3.3. Antioxidant Activity of Extracts

Table 4 presents the antioxidant activity of extracts from C. maculatum leaves, A. saligna bark, S. terebinthifolius wood and F. eriobotryoides leaves compared with those reported from the standards ascorbic acid (AA) and butylated hydroxyl toluene (BHT) as measured by 2,2-Diphenyl-1-picrylhydrazyl (DPPH) free radical scavenges and β-Carotene-linoleic acid bleaching (BCB) assays. The lowest concentrations that inhibited 50% of DPPH free radicals were 3.4 μg/mL (C. maculatum leaves) and 5.12 μg/mL (S. terebinthifolius fruits) where they were lower than the value from AA (7.66 μg/mL) but higher than from BHT (2.4 μg/mL). Comparing with the other method, BCB, the lower values were reported as C. maculatum extract (4.5 μg/mL) was tested, which was lower than the value reported from AA (5.12 μg/mL) and higher than as found be BHT (2.78 μg/mL). It can be observed that the extract from A. saligna bark had weakened antioxidant activity as measured by DPPH and BCB methods.

4. Discussion

The results of the present work show that the extracts of C. maculatum leaves, A. saligna bark, S. terebinthifolius wood and F. eriobotryoides leaves possessed a remarkable and potential antifungal activity against the six F. oxysporum isolates as well as antioxidant properties. These activities could be related to the presence of the identified several phenolic and flavonoid compounds in their extracts.

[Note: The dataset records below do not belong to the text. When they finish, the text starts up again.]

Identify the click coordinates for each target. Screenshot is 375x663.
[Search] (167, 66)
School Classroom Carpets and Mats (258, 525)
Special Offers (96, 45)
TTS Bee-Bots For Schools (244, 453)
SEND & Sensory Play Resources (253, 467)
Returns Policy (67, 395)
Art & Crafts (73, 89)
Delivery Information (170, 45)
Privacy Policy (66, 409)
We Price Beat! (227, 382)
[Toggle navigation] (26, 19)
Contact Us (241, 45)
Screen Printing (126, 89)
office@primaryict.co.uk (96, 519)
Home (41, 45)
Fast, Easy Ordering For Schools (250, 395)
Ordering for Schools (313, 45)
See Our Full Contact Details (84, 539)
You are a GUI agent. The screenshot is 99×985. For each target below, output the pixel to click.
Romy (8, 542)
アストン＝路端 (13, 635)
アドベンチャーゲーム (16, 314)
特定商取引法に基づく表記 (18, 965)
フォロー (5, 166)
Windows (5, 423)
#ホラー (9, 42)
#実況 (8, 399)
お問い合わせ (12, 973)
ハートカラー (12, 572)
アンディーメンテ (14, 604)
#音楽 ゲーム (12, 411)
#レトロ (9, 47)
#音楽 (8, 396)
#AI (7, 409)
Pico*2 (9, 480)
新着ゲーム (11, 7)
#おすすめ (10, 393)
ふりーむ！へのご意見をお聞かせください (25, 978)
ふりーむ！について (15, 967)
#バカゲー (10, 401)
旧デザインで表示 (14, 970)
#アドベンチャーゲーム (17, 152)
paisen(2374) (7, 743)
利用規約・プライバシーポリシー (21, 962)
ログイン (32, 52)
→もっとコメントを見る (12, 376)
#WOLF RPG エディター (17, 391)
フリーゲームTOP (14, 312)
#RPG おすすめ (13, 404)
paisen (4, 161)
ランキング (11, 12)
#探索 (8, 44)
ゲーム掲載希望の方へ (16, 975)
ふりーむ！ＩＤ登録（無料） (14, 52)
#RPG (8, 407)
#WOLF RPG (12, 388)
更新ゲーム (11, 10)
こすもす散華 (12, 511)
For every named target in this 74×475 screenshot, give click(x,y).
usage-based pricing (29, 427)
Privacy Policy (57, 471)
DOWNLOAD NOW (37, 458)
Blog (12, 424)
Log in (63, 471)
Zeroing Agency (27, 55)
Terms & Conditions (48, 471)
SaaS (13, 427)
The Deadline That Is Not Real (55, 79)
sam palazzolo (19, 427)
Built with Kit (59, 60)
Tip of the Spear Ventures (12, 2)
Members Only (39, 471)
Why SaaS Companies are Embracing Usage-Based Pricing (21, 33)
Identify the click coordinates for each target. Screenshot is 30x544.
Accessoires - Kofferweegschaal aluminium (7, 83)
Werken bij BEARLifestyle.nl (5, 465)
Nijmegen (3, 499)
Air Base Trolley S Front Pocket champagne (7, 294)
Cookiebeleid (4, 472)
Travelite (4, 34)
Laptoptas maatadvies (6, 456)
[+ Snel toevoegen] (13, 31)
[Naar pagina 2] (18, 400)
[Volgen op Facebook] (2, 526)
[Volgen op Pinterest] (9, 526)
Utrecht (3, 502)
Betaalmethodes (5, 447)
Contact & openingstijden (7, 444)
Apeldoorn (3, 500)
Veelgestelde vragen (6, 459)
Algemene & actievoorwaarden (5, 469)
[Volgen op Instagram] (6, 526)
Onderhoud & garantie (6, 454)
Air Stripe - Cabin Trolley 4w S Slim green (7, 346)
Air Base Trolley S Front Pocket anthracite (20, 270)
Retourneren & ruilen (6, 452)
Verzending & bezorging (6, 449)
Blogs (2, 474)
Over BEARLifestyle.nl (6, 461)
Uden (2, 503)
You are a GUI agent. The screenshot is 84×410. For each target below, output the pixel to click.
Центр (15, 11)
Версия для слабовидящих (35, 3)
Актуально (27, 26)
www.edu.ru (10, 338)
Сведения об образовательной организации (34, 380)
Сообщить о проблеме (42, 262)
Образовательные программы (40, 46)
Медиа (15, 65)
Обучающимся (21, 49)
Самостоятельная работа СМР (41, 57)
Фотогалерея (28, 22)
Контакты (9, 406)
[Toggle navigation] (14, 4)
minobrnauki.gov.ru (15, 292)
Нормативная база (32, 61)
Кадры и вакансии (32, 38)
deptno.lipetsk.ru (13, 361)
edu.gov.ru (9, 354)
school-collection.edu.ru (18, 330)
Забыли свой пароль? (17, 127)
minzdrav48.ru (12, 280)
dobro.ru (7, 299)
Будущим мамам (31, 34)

p-Hydroxy benzoic acid, benzoic acid, gallic acid, rosmarinic acid, vanillic acid and p-coumaric acid were observed as the abundant compounds in C. maculatum leaf ethanolic extract. Previously, total phenolic compounds were presented in C. maculatum 33.28 mg GAE/g DW [84]. Coumarins, umbelliferone and scopoletin compounds isolated from C. maculatum extract showed inhibitory effects on Alternaria, and Bipolaris species spore germination, which were greater than those of xanthotoxin, furanocoumarins, bergapten and angelicin [85]. The tested furanocoumarins were most effective for inhibiting mycelial growth of Fusarium spp. than Alternaria and Bipolaris [85]. Leaf extract of C. maculatum showed weak activity against Phytophthora infestans [86]. At the concentration of 50%, C. maculatum roots ethanolic extract showed the maximum inhibition of mycelia growth and conidial germination of the Fusarium pallidoroseum [87].

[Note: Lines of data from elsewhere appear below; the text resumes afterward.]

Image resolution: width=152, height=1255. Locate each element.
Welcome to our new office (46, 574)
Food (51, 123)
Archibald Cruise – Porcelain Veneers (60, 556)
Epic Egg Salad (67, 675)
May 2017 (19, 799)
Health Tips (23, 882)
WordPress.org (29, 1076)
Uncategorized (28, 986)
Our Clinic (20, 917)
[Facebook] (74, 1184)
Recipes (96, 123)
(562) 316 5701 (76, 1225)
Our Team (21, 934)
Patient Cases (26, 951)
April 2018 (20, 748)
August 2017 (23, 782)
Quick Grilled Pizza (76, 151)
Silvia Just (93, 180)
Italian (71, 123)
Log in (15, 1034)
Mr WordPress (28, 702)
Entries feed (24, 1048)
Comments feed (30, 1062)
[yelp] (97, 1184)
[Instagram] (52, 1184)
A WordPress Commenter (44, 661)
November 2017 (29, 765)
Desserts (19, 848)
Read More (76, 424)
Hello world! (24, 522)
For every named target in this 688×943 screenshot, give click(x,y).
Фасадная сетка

In the present study, bark extract from Acacia saligna showed the presence of gallic acid, benzoic acid, caffeine, chlorogenic acid, vanillin, caffeic acid, rosmarinic acid and ferulic acid as main compounds. Polyphenolic and tannins compounds are the most abundant compounds in leaves, fruits, stems, pods, petiole, and roots of Acacia [88,89]. Previous work showed that benzoic acid, caffeine, o-coumaric acid, naringenin, quercetin, and kaempferol were identified as the main compounds from water extract of A. saligna flower analyzed using HPLC, but in total, the extract showed weak antioxidant activity as measured by the DPPH method [3]. A. saligna leaf extracts qualitatively showed the presence of polyphenolic compounds, e.g., quercetin, quercitrin, apigenin, apigenin-7-glucoside, myricetin 3-O-glucoside, astragalin, gallic acid luteolin, myricetin, myricitrin, 7-galloylcatechin, (+)-catechin and kaempferol [28,90,91]. Myricetin-3-O-rhamnoside (C7-O-C7) myricetin-3-O-rhamnoside was isolated from leaves while myricetin-3-O-α-L-rhamnoside and quercetin-3-O-α-L-rhamnoside were isolated from leaves and flowers of A. saligna [92].

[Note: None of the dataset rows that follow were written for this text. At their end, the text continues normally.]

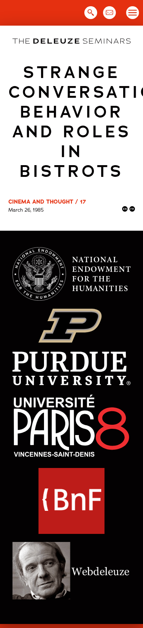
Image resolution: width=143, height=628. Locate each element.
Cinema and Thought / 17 (47, 201)
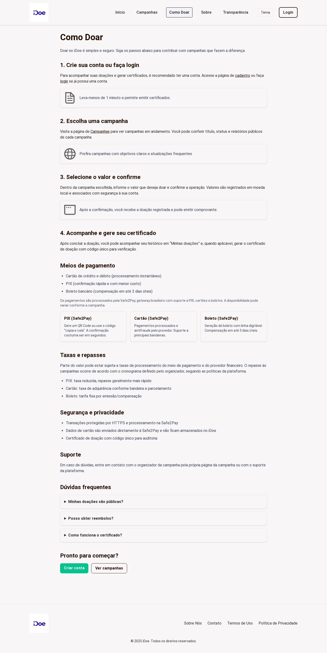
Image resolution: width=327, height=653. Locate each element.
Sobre (206, 12)
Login (288, 12)
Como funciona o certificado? (95, 535)
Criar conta (74, 568)
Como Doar (179, 12)
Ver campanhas (109, 568)
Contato (214, 623)
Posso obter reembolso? (90, 518)
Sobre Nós (193, 623)
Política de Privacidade (278, 623)
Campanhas (147, 12)
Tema (265, 12)
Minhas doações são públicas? (95, 501)
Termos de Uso (240, 623)
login (64, 81)
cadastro (242, 75)
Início (120, 12)
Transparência (235, 12)
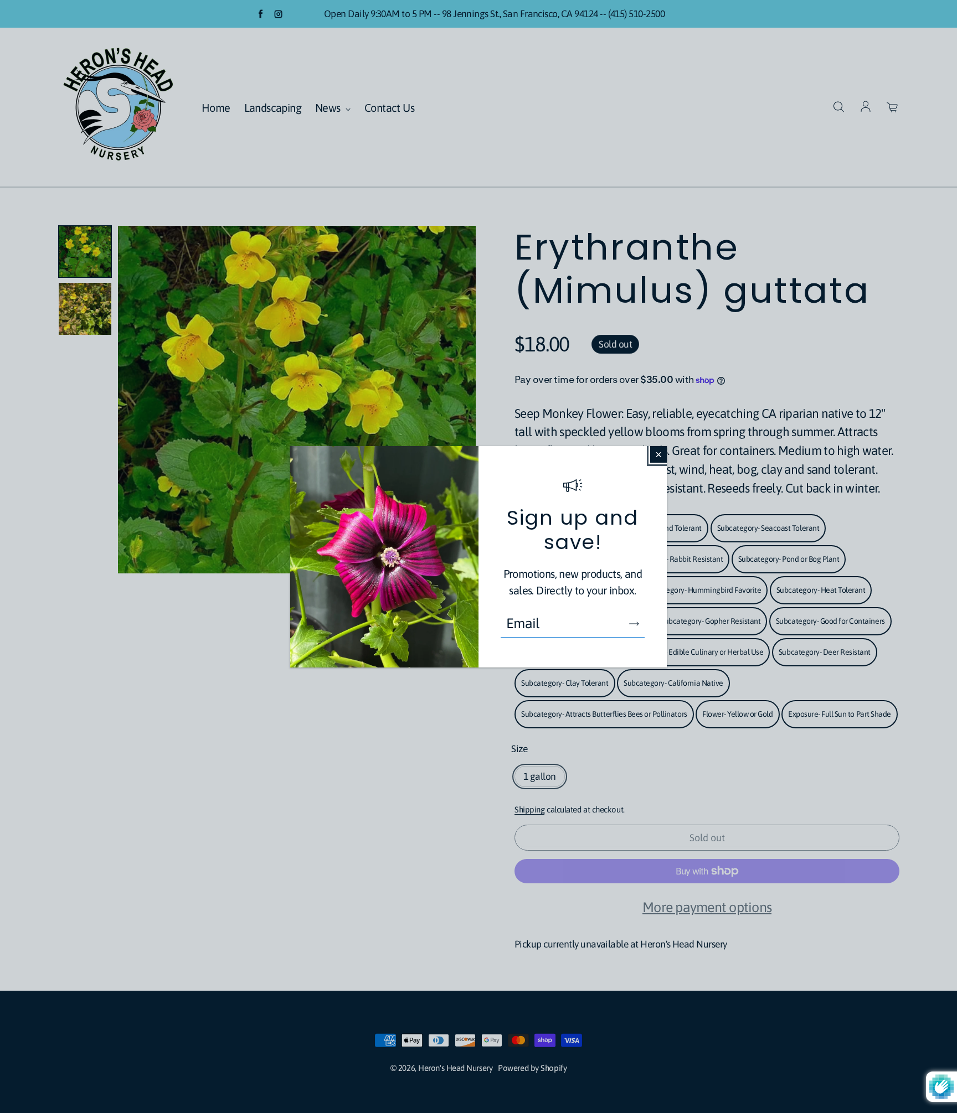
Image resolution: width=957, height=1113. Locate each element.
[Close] (658, 454)
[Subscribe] (634, 624)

Acacia extracts were observed to exhibit potent bioactivity against a wide range of fungal species including Pythium aphanidermatum, Alternaria brassicae, Rhizoctonia solani, Microsporum gypseum, Epidermophyton floccosum, Trichophyton rubrum and Fusarium oxysporum ciceris, F. culmorum, Candida albicans and Penicillium chrysogenum [3,93,94,95,96,97]. In the present study, the illustration of the fungicidal bioactivity of A. saligna bark extract against six isolates of F. oxysporum is shown for the first time. Recently, strong antifungal activity was observed with methanolic extract of leaves, which were associated with specific polyphenols gallic acid, quercetin 3-glucuronide, rutoside, hyperoside, and p-coumaric acid [98]. Leaf ethanol extract of A. saligna showed remarkable antifungal activity against Aspergillus flavus, A. fumigatus, A. niger, and Candida albicans, where phenolic acid gallic, protocatechuic, chlorogenic, p-hydroxy benzoic, p-coumaric, syringic, vanillic and salicylic were reported as main compounds [29]. From other species of Acacia, methanol extract from Acacia ampliceps bark showed significant to moderate inhibition against Trichoderma spp., Rhizopus and Acremonium spp. and less activity against Aspergillus niger [99]. Fruits and bark ethyl acetate extracts of A. nilotica (L.) Willd. ex Del subsp. nilotica, tomentosa and astringens showed the highest molluscicidal activity against Bulinus truncatus and Biomphalaria pfeifferi. The activity was mainly due to (-)-epigallocatechin-7-gallate and (-)-epigallocatechin-5,7-digallate or (-)-epigallocatechin derivatives [100]. Quercetin 3-O-(4’-O-acetyl)-rhamnopyranoside and ferulic acid was isolated from leaves and bark extract from A. arabica [101]. The whole plant extract from A. plicosepalus showed the presence of rutin [102].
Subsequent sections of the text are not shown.